Maybe you're reading this in the five minutes of relaxation time you have scheduled today between work and your evening's activity. Or you're squeezing it between the committee meeting and the professional society event you're attending tonight. Perhaps you have it propped up in front of you while you make dinner, jog in place, and listen to your French lesson records.
Meet Jeff Davidson, a workaholic here in what many believe to be the world's workaholic capital. He gives a course called ''The Activity Trap.''
''Do you find yourself joining more groups, undertaking more projects, and in general balancing more activities than you can effectively handle?'' asks the brochure for his course.
The description sounds, in fact, like a synopsis of Mr. Davidson's life. A marketing vice-president at a local management consulting firm, Mr. Davidson also works as a free-lance writer, is on the board of half a dozen professional organizations, and claims that, as a single, young male, he is in a position to ''say a calculated yes to everything right now.

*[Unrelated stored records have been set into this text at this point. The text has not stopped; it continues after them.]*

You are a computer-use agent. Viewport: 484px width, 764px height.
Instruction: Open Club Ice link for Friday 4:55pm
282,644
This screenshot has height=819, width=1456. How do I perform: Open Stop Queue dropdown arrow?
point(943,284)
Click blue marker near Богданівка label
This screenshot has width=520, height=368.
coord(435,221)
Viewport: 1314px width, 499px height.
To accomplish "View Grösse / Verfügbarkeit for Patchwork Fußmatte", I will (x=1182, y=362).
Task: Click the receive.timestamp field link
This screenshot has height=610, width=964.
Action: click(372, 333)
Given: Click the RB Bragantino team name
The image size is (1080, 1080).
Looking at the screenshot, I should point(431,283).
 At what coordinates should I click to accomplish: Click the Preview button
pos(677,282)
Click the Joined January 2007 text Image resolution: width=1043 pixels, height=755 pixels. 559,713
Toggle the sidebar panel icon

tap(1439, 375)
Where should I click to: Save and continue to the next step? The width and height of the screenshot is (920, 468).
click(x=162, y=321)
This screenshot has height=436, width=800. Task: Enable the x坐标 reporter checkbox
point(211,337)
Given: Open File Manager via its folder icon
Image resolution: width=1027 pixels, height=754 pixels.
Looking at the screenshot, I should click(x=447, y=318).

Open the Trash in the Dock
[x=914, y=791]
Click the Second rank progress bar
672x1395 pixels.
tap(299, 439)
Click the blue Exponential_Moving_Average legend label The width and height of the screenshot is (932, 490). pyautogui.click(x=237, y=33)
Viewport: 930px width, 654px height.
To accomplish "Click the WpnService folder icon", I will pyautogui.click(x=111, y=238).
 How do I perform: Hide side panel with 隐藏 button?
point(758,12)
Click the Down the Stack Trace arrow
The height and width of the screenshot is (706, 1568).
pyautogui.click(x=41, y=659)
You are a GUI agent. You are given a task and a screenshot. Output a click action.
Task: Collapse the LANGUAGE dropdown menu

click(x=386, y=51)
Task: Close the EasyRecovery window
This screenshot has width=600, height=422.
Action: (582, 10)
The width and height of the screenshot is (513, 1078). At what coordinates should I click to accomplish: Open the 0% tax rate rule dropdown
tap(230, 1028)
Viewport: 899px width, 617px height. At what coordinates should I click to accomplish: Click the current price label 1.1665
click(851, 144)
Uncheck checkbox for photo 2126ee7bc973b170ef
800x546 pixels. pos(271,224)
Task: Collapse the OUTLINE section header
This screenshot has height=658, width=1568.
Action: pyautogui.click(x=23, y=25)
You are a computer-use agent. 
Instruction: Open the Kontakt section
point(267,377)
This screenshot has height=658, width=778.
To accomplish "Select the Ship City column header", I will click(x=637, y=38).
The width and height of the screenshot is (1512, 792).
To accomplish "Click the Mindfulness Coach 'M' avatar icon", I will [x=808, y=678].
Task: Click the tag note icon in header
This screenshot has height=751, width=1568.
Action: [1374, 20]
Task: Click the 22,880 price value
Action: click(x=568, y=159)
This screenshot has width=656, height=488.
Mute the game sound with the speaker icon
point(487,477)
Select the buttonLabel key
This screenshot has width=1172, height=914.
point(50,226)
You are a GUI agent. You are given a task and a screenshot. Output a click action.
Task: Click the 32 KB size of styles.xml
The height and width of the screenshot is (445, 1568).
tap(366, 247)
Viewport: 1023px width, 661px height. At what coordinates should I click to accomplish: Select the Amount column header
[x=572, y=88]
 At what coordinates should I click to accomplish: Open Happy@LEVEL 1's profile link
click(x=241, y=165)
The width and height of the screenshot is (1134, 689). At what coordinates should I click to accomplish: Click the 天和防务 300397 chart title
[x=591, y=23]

If I were further along in my career, or independently wealthy, I'd say no, but right now I need the visibility that all this board work gives me,'' he explains.
This man's going to tell us how not to get involved?
''You need to be selective about it,'' he says. Start by figuring out ''what your personal goals are - social, career, spiritual, whatever. Write down the top four and put them somewhere, like your mirror,'' he says.
If an activity doesn't contribute to your top four goals, he says, ''Drop it.'' His rule applies to all activities - not just calendar events. ''Look at the number of people who watch these evening soap operas today. How can they stand by and spend their lives watching, when others are out and doing, making their careers progress?'' he asks.
TV is just the start of his drop list, which includes things like cleaning (''Hire someone or buy the best labor-saving devices you can''), romance novels (''Bet you won't remember a single thing that happened in the book 18 months from now''), stories that run in the newspaper several days in a row (''What relevance does Bert Lance have to you now?''), and whiny people (''a real drain on your time'').
Still have no time? ''Imagine that your boss just told you to attend a course each Tuesday evening from 7 to 10 o'clock, for 15 weeks. Your career is resting on this course - you need it for a promotion - so chances are, you're going to go, right? So shove aside everything on your calendar and make room for it. Once you've done that,'' he says, imaginatively, ''give yourself a reprieve. The course is now canceled, and you have lots of time each Tuesday to concentrate on your goals.''
Another ''excellent'' way to make time for things you consider important: Say no. ''How many of us end up doing things we only feel mild about because we haven't learned to say no?'' he asks. That word - which must be practiced (''Try it on your friends, your relatives, your neighbors, your boss'') - should be ''couched in something positive. If someone asks you to review his paper, say, 'I'd really like to, but I'm pressed for time right now and I'll have to pass.' ''
Finally, ''set yourself a target date of a month, month and a half from today , and start finishing up, saying no, and giving work back now. . . . After all, nothing is more important than your time,'' he says, on his way out.